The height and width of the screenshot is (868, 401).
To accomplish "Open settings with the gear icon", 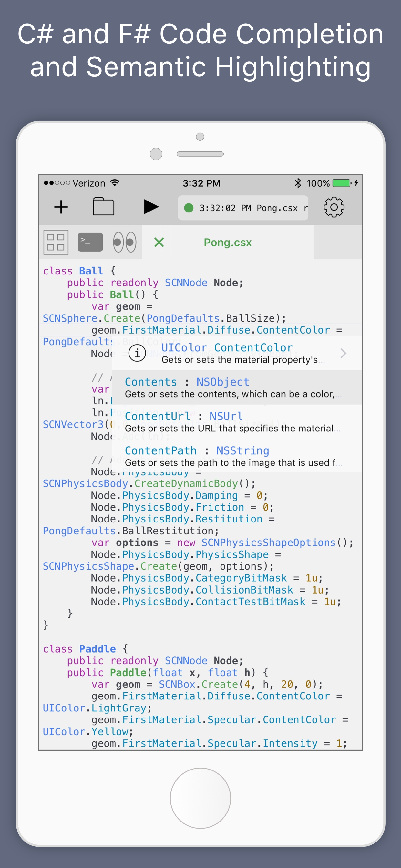I will [334, 207].
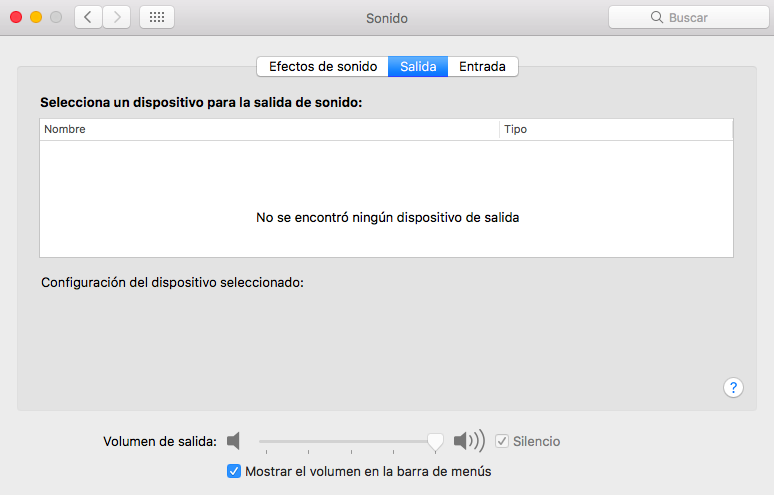Toggle the Silencio mute checkbox
The width and height of the screenshot is (774, 495).
[502, 441]
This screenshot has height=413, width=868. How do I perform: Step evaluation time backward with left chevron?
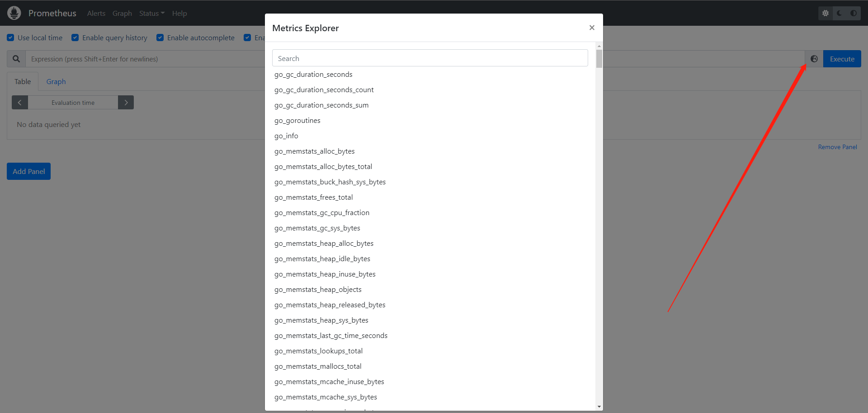(20, 103)
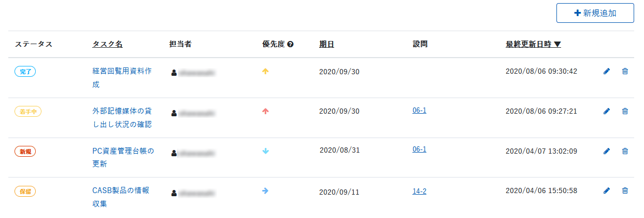
Task: Delete the 経営回覧用資料作成 task via trash icon
Action: click(x=625, y=71)
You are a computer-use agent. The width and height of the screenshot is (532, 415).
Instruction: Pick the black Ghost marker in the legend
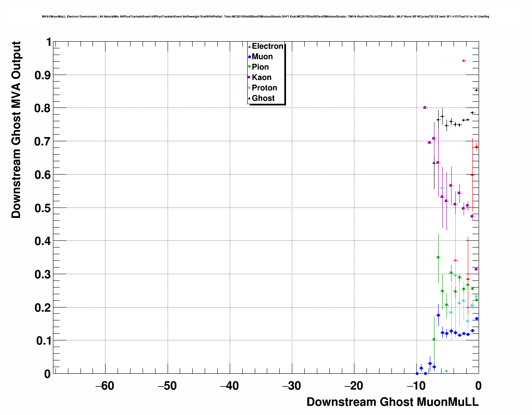click(249, 98)
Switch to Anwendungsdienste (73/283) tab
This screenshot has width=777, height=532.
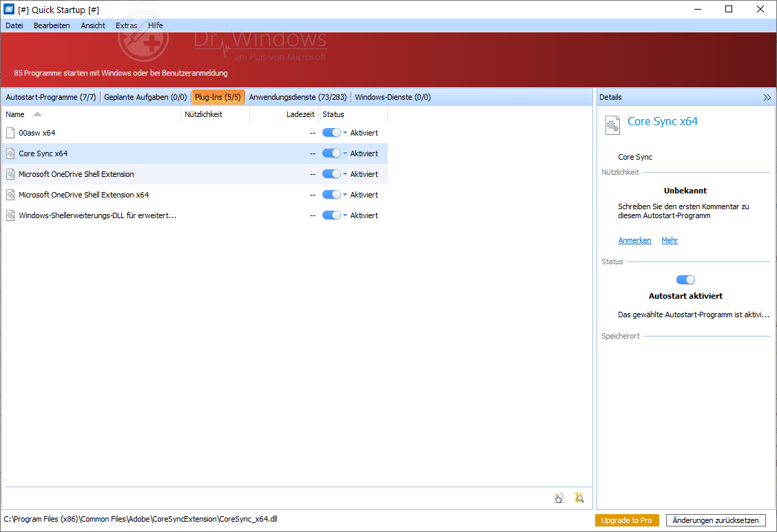[x=298, y=97]
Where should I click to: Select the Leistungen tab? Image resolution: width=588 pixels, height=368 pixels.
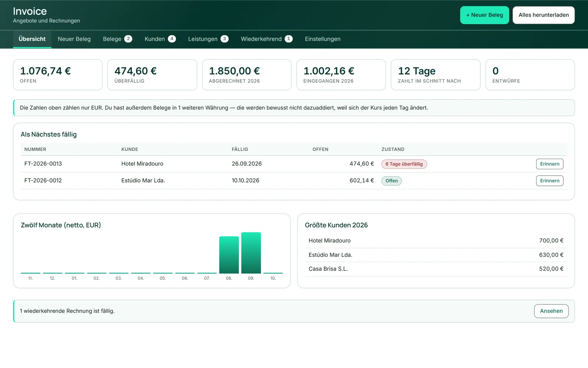tap(208, 39)
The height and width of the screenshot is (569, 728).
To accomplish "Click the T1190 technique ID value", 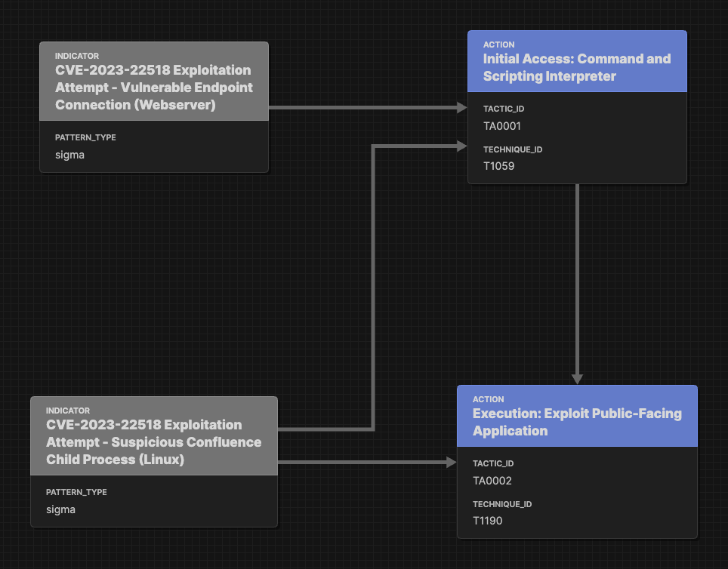I will coord(488,521).
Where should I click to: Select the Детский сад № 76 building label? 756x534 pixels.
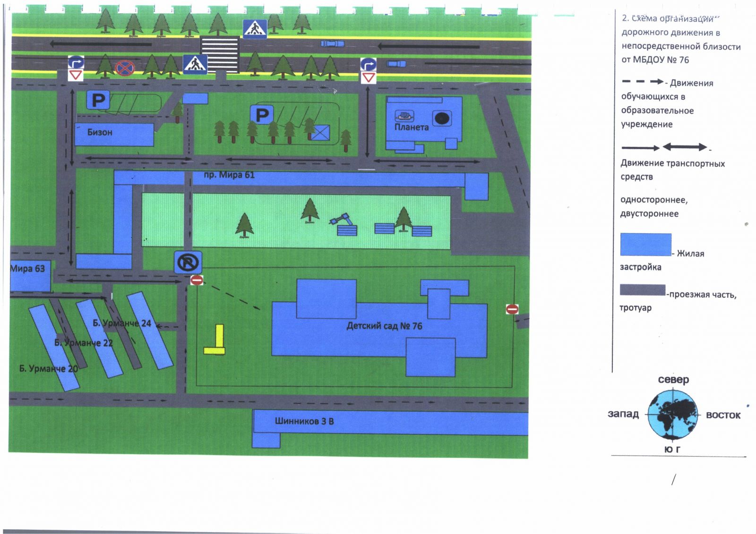384,326
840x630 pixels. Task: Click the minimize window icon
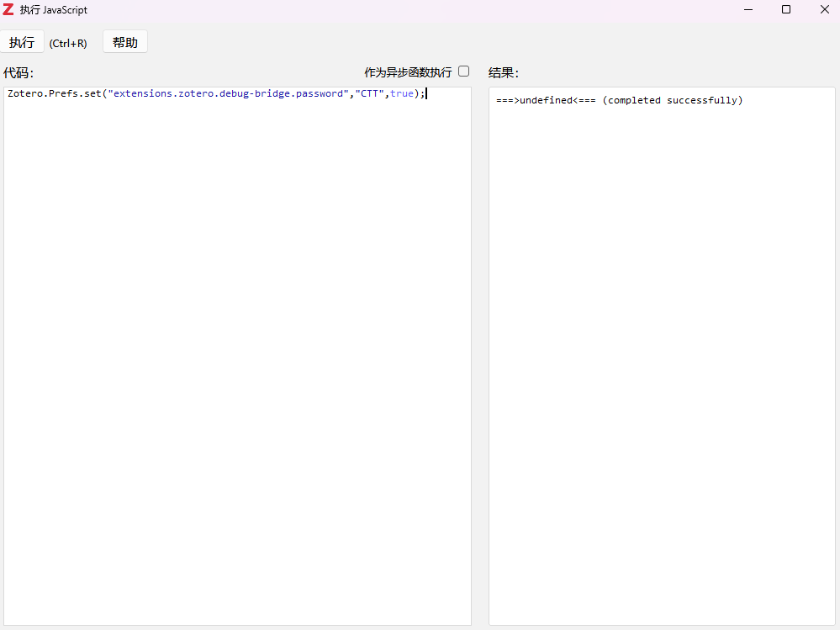(x=748, y=9)
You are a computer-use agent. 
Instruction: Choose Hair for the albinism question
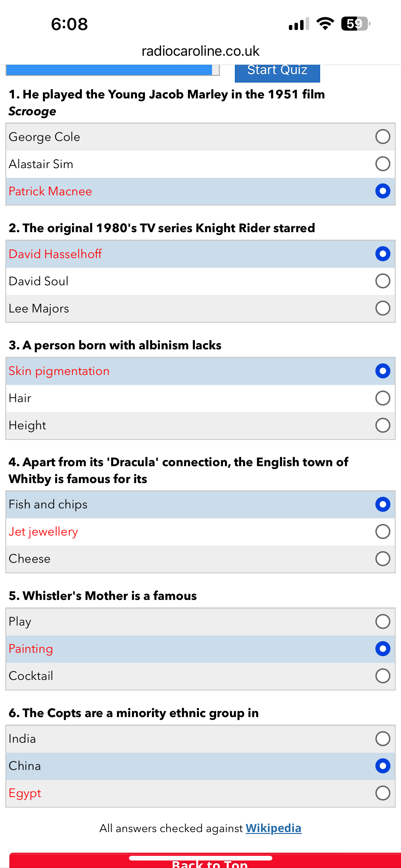382,398
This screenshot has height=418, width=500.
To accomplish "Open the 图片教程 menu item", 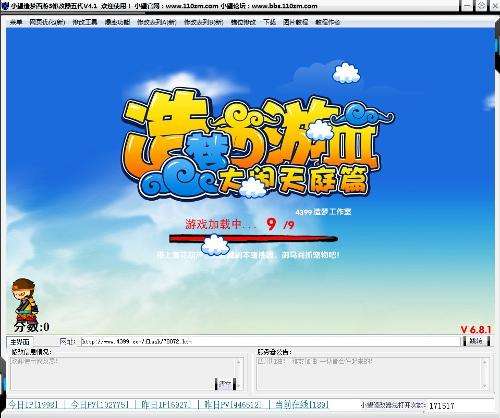I will coord(296,22).
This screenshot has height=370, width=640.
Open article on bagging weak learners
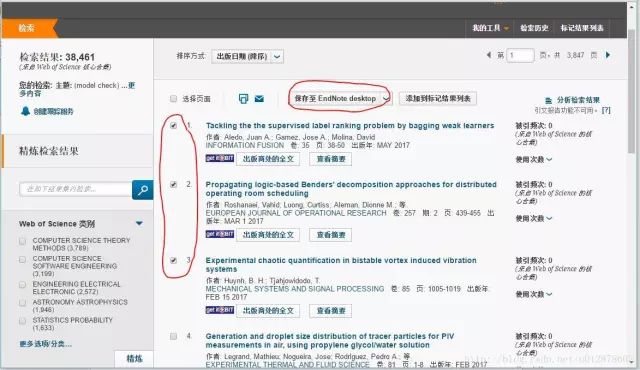pyautogui.click(x=350, y=126)
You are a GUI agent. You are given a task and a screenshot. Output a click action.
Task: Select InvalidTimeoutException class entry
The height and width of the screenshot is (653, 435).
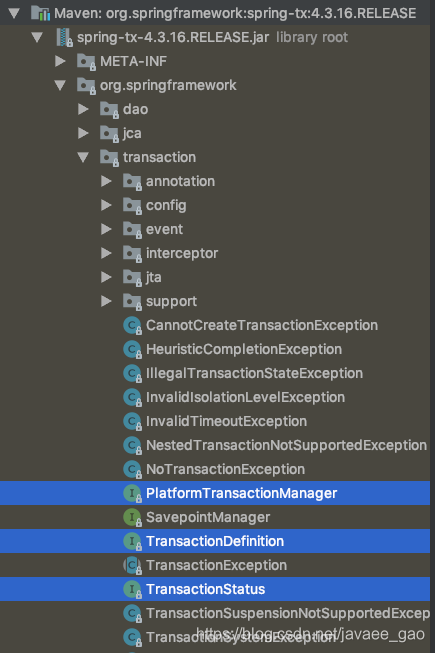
================================
- **Task goal**
Which lines above hold the string "computer"? Please copy all of them.

- **Written solution**
You are a computer-use agent. The width and height of the screenshot is (532, 415).
You are a computer-use agent. 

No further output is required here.